Dataset:
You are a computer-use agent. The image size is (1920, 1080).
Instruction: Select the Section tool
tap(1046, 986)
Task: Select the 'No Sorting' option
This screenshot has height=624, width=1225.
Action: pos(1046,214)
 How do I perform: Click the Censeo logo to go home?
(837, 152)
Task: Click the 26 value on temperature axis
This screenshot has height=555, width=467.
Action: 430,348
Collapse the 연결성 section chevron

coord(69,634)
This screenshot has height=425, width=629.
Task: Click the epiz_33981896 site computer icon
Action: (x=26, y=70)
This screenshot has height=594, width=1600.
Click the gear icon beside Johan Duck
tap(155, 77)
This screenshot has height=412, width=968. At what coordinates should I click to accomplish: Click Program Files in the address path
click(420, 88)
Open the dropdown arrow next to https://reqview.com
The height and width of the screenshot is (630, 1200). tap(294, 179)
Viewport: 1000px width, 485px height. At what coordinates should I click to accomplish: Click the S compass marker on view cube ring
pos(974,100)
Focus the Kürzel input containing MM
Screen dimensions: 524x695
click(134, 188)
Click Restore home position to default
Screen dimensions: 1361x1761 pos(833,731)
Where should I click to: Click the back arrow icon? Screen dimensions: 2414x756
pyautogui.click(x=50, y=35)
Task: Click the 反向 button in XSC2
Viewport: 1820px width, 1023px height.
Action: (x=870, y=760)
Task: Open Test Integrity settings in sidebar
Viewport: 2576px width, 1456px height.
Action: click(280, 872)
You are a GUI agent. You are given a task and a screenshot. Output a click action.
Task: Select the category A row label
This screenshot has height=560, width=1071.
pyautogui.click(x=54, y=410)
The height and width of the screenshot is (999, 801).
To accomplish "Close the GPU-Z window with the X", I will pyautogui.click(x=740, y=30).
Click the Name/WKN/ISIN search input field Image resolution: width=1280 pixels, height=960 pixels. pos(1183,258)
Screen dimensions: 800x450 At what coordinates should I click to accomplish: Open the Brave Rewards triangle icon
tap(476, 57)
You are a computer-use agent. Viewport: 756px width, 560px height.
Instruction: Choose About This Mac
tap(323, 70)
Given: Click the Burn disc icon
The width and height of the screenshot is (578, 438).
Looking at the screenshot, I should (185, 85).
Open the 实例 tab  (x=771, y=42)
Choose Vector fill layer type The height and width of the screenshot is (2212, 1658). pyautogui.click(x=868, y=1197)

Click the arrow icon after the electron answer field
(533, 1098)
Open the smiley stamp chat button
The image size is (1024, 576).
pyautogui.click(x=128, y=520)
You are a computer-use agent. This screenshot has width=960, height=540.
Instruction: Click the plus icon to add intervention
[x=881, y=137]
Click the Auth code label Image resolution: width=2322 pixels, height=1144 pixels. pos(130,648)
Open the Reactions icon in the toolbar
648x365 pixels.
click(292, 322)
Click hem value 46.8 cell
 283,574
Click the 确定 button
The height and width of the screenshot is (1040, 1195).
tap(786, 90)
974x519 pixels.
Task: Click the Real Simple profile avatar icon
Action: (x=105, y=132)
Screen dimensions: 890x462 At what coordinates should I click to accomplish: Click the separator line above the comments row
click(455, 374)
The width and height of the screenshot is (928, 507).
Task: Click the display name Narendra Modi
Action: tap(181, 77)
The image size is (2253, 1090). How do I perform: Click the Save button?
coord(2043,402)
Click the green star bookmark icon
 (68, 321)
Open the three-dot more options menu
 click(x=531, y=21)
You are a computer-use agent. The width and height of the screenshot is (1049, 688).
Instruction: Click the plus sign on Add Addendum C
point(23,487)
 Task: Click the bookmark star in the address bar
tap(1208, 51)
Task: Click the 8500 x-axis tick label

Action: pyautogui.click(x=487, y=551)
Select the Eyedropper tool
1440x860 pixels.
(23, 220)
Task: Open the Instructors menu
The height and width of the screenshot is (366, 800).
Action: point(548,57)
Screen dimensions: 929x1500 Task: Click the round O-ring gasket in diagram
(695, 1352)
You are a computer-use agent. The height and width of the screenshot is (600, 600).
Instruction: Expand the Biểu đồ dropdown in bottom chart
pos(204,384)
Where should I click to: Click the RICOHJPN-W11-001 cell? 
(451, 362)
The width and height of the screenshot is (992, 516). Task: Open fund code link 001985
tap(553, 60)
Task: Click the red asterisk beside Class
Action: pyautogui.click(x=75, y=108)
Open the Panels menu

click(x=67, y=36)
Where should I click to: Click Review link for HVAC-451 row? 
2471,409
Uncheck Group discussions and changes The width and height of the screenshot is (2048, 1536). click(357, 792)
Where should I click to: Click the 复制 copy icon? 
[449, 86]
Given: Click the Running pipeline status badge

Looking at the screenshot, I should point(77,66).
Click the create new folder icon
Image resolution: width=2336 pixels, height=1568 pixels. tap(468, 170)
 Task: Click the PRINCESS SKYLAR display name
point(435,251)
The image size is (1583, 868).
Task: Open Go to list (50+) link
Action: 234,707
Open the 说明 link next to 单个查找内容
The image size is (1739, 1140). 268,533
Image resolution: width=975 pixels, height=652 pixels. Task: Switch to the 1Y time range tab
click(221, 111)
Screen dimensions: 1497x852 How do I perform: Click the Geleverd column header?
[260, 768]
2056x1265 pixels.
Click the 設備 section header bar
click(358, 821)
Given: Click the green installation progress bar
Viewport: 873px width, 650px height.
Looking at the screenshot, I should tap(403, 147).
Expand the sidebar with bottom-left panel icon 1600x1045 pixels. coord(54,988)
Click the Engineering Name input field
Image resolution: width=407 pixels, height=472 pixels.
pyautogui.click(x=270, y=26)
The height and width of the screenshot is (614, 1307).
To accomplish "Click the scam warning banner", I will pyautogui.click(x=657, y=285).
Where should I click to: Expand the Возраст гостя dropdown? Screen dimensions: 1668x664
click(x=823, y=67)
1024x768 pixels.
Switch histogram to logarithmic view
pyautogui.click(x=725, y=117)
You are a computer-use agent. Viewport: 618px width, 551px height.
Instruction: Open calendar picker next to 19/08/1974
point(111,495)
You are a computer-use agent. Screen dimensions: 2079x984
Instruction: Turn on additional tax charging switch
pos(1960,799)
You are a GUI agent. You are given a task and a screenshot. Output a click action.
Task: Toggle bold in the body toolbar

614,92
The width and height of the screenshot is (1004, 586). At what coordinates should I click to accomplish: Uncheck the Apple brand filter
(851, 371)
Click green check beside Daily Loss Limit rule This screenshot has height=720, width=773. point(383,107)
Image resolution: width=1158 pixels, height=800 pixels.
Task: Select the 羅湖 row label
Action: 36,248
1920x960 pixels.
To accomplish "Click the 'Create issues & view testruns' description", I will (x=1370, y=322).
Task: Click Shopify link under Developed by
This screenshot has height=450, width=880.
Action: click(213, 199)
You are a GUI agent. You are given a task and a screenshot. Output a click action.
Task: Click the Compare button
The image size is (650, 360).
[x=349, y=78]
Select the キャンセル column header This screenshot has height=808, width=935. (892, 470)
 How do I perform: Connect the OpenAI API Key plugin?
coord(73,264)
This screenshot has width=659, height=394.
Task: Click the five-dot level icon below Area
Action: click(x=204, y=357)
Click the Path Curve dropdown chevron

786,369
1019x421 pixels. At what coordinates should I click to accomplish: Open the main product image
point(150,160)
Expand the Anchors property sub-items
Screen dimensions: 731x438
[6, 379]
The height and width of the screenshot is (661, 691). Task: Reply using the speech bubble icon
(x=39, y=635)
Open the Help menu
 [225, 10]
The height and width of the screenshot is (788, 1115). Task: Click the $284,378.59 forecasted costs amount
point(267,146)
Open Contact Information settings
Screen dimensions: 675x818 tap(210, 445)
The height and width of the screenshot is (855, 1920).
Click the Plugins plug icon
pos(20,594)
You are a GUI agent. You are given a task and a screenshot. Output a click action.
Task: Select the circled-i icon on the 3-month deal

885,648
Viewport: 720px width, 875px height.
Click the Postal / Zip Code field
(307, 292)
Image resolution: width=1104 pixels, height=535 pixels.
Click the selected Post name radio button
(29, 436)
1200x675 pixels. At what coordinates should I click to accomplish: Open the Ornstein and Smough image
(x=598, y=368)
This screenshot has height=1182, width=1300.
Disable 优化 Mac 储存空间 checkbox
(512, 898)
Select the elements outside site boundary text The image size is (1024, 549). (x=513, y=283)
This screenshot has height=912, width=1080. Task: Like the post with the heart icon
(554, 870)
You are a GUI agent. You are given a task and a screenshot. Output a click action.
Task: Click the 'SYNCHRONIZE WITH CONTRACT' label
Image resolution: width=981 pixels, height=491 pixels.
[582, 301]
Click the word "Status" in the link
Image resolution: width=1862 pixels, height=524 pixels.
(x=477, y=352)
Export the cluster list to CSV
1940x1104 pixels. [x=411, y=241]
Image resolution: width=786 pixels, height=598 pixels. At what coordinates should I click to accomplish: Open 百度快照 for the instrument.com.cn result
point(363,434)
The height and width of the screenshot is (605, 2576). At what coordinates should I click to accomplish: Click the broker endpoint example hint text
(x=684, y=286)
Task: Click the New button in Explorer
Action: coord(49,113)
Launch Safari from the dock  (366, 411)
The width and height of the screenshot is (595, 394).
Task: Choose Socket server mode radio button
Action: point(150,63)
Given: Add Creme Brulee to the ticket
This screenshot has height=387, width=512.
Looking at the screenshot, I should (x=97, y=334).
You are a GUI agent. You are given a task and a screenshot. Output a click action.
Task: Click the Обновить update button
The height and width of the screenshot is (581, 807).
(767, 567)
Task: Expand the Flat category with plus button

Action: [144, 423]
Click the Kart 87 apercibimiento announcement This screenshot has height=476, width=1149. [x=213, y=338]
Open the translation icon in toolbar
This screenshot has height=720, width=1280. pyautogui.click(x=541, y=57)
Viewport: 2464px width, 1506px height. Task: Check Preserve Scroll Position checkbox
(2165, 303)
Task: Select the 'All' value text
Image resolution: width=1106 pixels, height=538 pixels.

Exercise brief: Copy out the entries starting with the line that contains "Given: Click the green" and going on through the line that contains "Action: 36,248", keeping every character as it appears.

Response for this exercise:
Given: Click the green installation progress bar
Viewport: 873px width, 650px height.
Looking at the screenshot, I should tap(403, 147).
Expand the sidebar with bottom-left panel icon 1600x1045 pixels. coord(54,988)
Click the Engineering Name input field
Image resolution: width=407 pixels, height=472 pixels.
pyautogui.click(x=270, y=26)
The height and width of the screenshot is (614, 1307).
To accomplish "Click the scam warning banner", I will pyautogui.click(x=657, y=285).
Where should I click to: Expand the Возраст гостя dropdown? Screen dimensions: 1668x664
click(x=823, y=67)
1024x768 pixels.
Switch histogram to logarithmic view
pyautogui.click(x=725, y=117)
You are a computer-use agent. Viewport: 618px width, 551px height.
Instruction: Open calendar picker next to 19/08/1974
point(111,495)
You are a computer-use agent. Screen dimensions: 2079x984
Instruction: Turn on additional tax charging switch
pos(1960,799)
You are a GUI agent. You are given a task and a screenshot. Output a click action.
Task: Toggle bold in the body toolbar

614,92
The width and height of the screenshot is (1004, 586). At what coordinates should I click to accomplish: Uncheck the Apple brand filter
(851, 371)
Click green check beside Daily Loss Limit rule This screenshot has height=720, width=773. point(383,107)
Image resolution: width=1158 pixels, height=800 pixels.
Task: Select the 羅湖 row label
Action: 36,248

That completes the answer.